Wenn Du umziehst oder sich etwas an Deiner Hundehaltung ändert, solltest Du ebenfalls prüfen, ob Du die zuständige Behörde informieren musst.
Kann man die Hundesteuer von der Steuer absetzen?
Für die meisten privaten Hundehalter gilt: Die normale Hundesteuer kannst Du nicht einfach als Werbungskosten oder Sonderausgaben in Deiner Steuererklärung absetzen.
Anders kann es aussehen, wenn ein Hund aus beruflichen Gründen gehalten wird und bestimmte steuerliche Voraussetzungen erfüllt sind. Das betrifft beispielsweise Hunde, die beruflich eingesetzt werden.
Für einen normalen Familienhund gibt es dagegen grundsätzlich keinen eigenen Steuerabzug.
Häufige Fragen zur Hundesteuer
Wie viel kostet die Hundesteuer?
Die Höhe der Hundesteuer wird von der jeweiligen Stadt oder Gemeinde festgelegt. Deshalb gibt es keinen einheitlichen Betrag für ganz Deutschland.
Wer muss Hundesteuer zahlen?
Grundsätzlich müssen Hundehalter für ihren Hund auch Hundesteuer zahlen, sofern die jeweilige Kommune eine Hundesteuer erhebt und keine Befreiung oder Ermäßigung greift.
Gibt es eine Hundesteuer für den zweiten Hund?
Ja, in vielen Kommunen ist die Hundesteuer für einen zweiten oder weiteren Hund höher als für den ersten Hund. Wie viel Du zahlen musst, hängt von Deiner Gemeinde ab.

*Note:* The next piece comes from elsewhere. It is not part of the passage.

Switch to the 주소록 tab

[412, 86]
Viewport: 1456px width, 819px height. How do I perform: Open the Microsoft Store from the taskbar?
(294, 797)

Sind Tierschutzhunde von der Hundesteuer befreit?
Nicht automatisch. Einige Städte und Gemeinden bieten eine Hundesteuerbefreiung für Hunde aus Tierheimen oder Tierschutzeinrichtungen an. Die Voraussetzungen und die Dauer der Befreiung unterscheiden sich.
Wie kann ich die Hundesteuerbefreiung beantragen?

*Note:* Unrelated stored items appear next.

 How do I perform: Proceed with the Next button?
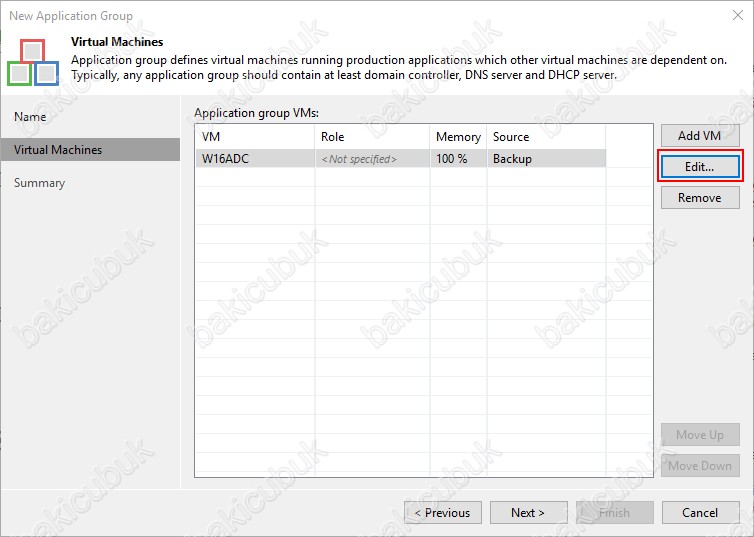[x=528, y=513]
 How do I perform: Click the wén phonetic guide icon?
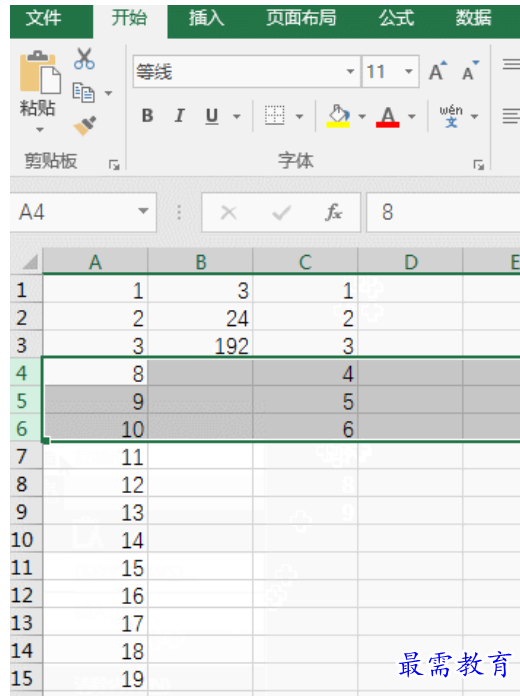coord(451,116)
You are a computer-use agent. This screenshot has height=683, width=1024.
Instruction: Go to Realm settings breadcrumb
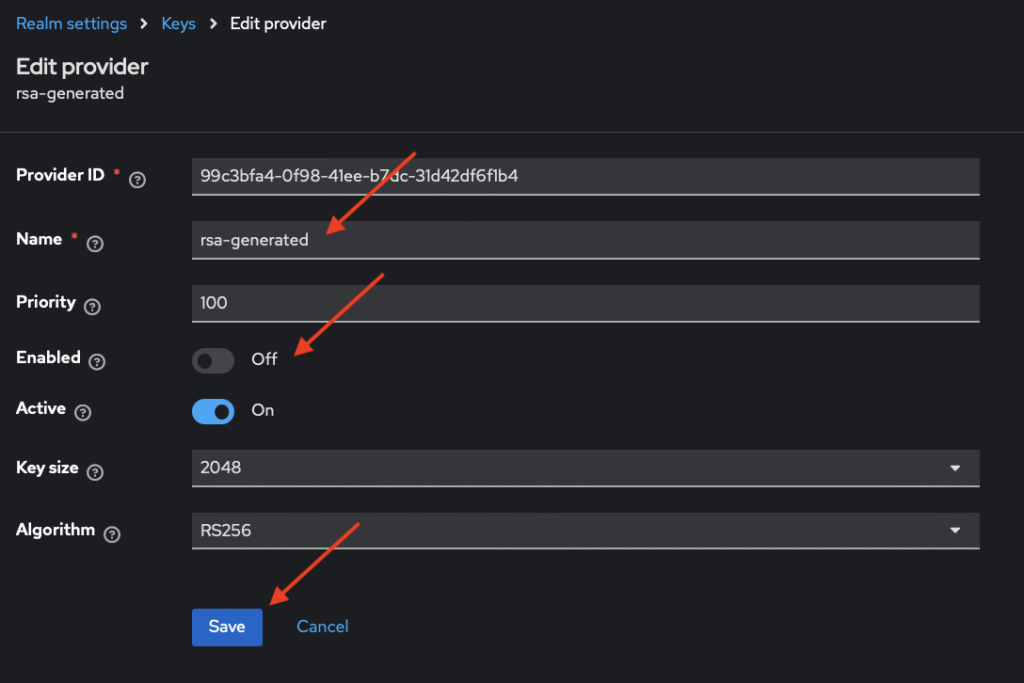tap(71, 23)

Wenn Deine Gemeinde eine Befreiung vorsieht, musst Du sie in der Regel bei der zuständigen Behörde beantragen und entsprechende Nachweise einreichen. Welche Unterlagen erforderlich sind, erfährst Du bei Deiner Stadt oder Gemeinde.
Fazit: Bei der Hundesteuer lohnt sich ein genauer Blick
Die Hundesteuer gehört zu den laufenden Kosten, die Du bei der Hundehaltung einplanen solltest. Wie hoch die Hundesteuer ist, hängt von Deinem Wohnort ab. Deshalb lohnt sich ein Blick in die Hundesteuersatzung Deiner Stadt oder Gemeinde.
Wenn Du einen Hund aus dem Tierschutz adoptierst, solltest Du außerdem prüfen, ob es bei Dir eine Hundesteuerbefreiung für Tierschutzhunde gibt. In einigen Regionen kannst Du dadurch für einen bestimmten Zeitraum von der Steuer befreit werden.
Und auch sonst gilt bei Steuern: Es lohnt sich, die eigenen Möglichkeiten zu kennen.